▶ **Work order**
Type the entries out again exactly as they read, but leave every picture behind.

Start of Block

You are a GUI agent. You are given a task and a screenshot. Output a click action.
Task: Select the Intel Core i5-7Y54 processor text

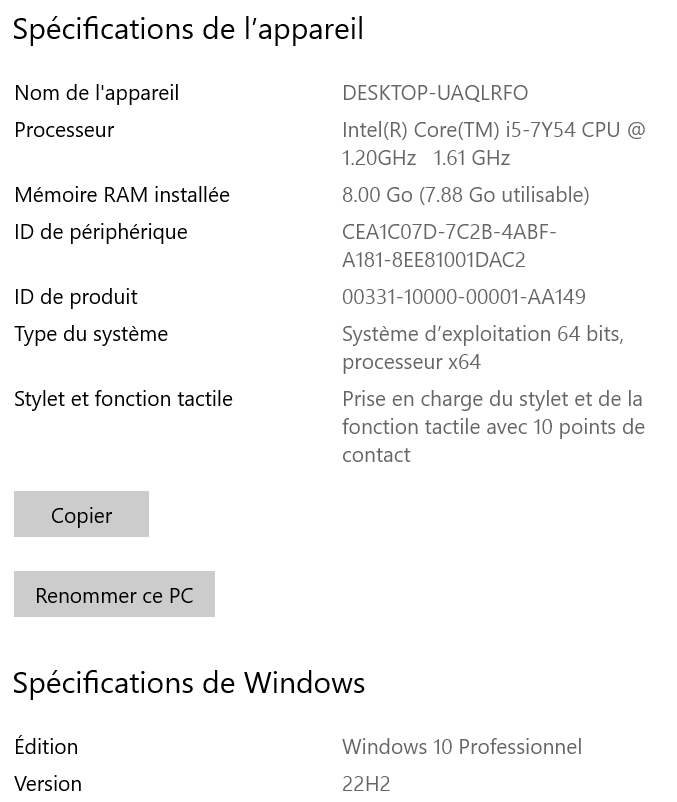coord(493,144)
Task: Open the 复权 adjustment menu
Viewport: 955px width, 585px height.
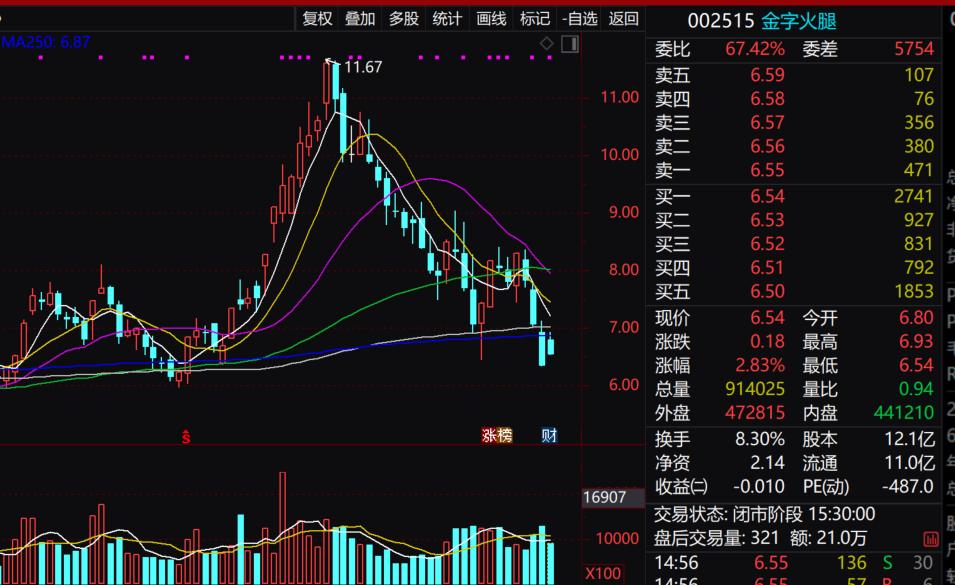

End of Block

▶ **Answer space**
You are a GUI agent. You are given a task and a screenshot. Output a click action.
Task: Select the Intel Core i5-7Y54 processor text

coord(493,144)
Task: Open the 复权 adjustment menu
Viewport: 955px width, 585px height.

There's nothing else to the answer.